Analysis of Phosphoinositide-Dependence of Action Potential Firing in Sympathetic Neurons by Electrophysiological Recordings and Mathematical Modeling

Abstract

Superior cervical ganglion (SCG) neurons play an important role for the innervation of the pineal gland. Due to their essential role in controlling the circadian rhythm, we analyzed action potential firing and its dependence on the rare phospholipid phosphatidylinositol 4,5-bisphosphate (PI(4,5)P2) in SCG neurons isolated from adult male rats by a combination of electrophysiological, biochemical, and mathematical approaches. Previously, we found action potential firing to be controlled by KCNQ2/3 and Maxi-K potassium channels, and a decrease in their activities by more than 80% was necessary to evoke action potential firing. Physiologically, action potential firing in SCG neurons is induced by activation of muscarinic acetylcholine receptors, which triggers activation of phospholipase C and hydrolysis of PI(4,5)P2. While KCNQ2/3 channel activity has been shown to be strongly dependent on PI(4,5)P2, a regulation of Maxi-K channel activity by phosphoinositides is under debate and has been speculated to be dependent on the subunit composition of Maxi-K channels.
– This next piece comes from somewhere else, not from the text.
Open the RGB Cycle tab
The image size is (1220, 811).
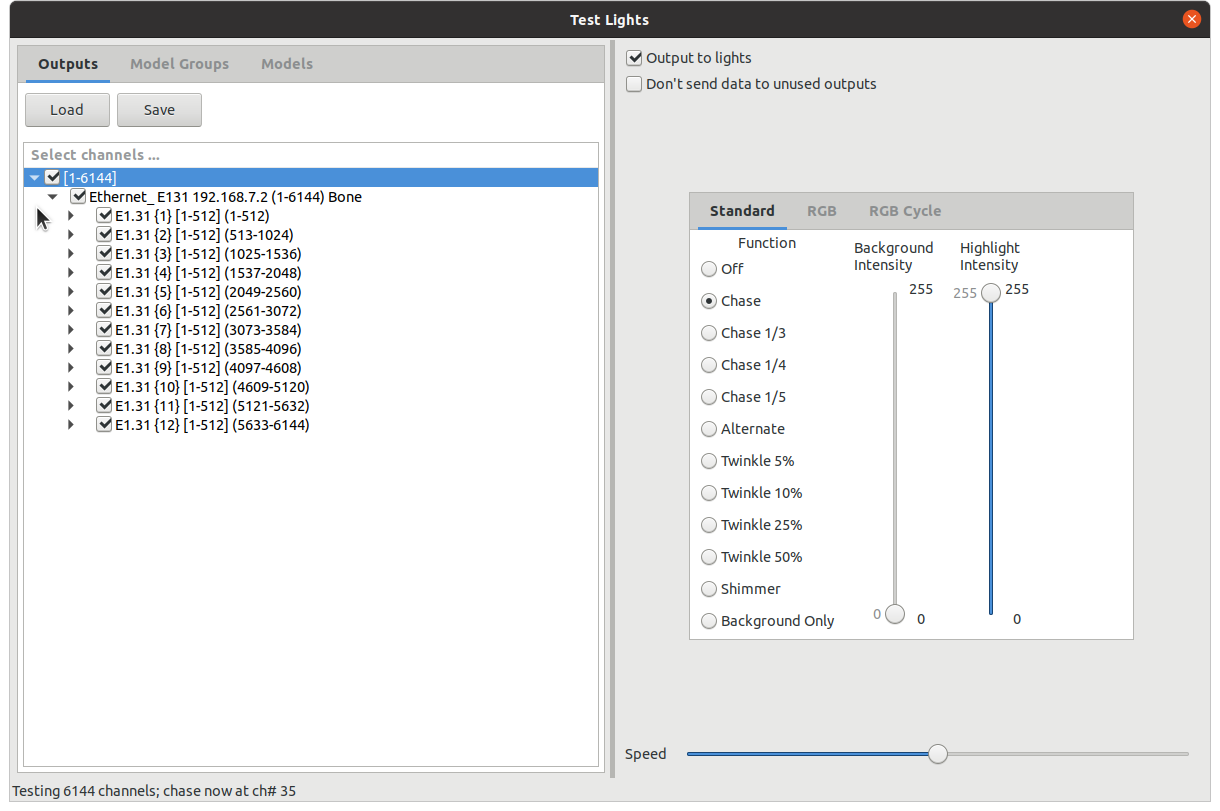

To analyze which Maxi-K subunits are expressed in SCGs, we isolated total RNA from SCGs and performed RT-PCR with oligonucleotides for both α- and β-subunits of Maxi-K channels. Our results showed expression of only the Maxi-K α-subunit. Expression of Maxi-K α-subunits in HEK293 cells together with either muscarinic acetylcholine receptors or a voltage-sensitive lipid phosphatase to transiently deplete PI(4,5)P2 showed no decrease in Maxi-K channel activity upon depletion of PI(4,5)P2. We incorporated our electrophysiological and biochemical results into a model of phosphoinositide metabolism of SCG neurons previously published by our group to develop a mathematical description of phosphoinositide metabolism and PI(4,5)P2-dependent ion channel activity in SCG neurons. In conclusion, our model allows for the first time a simulation of phosphoinositide metabolism and its regulation of action potential firing of SCG neurons.